▶ [To be done]:
Please rewrite the lines from the one containing "You are a GUI" up to and including the one containing "This screenshot has width=812, height=676." as a JSON list of strings, one string per line, omitting blank lines.

▶ [Supplied records]:
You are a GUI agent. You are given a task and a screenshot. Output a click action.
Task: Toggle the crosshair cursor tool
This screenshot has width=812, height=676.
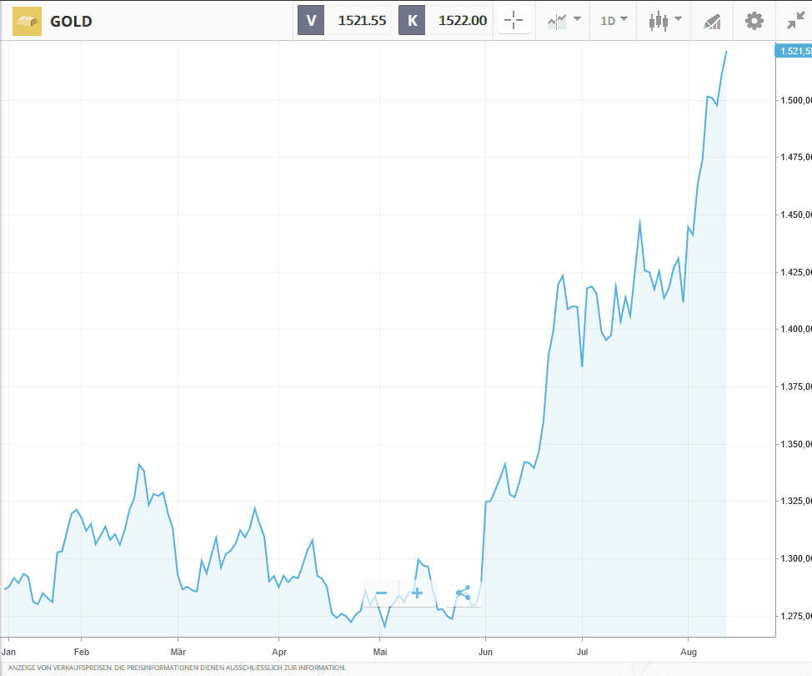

---

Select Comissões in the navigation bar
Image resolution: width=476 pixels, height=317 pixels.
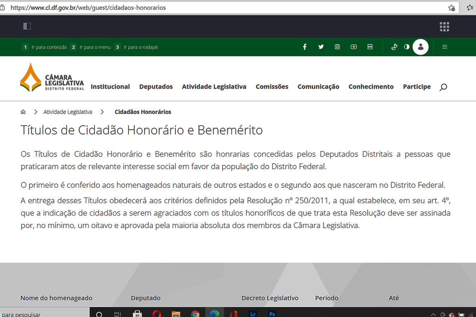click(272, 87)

==

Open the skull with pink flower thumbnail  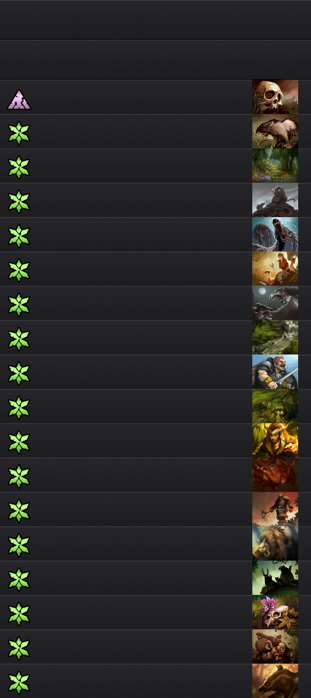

▶ [The output]:
[
  "You are a GUI agent. You are given a task and a screenshot. Output a click action.",
  "Task: Toggle the crosshair cursor tool",
  "This screenshot has width=812, height=676."
]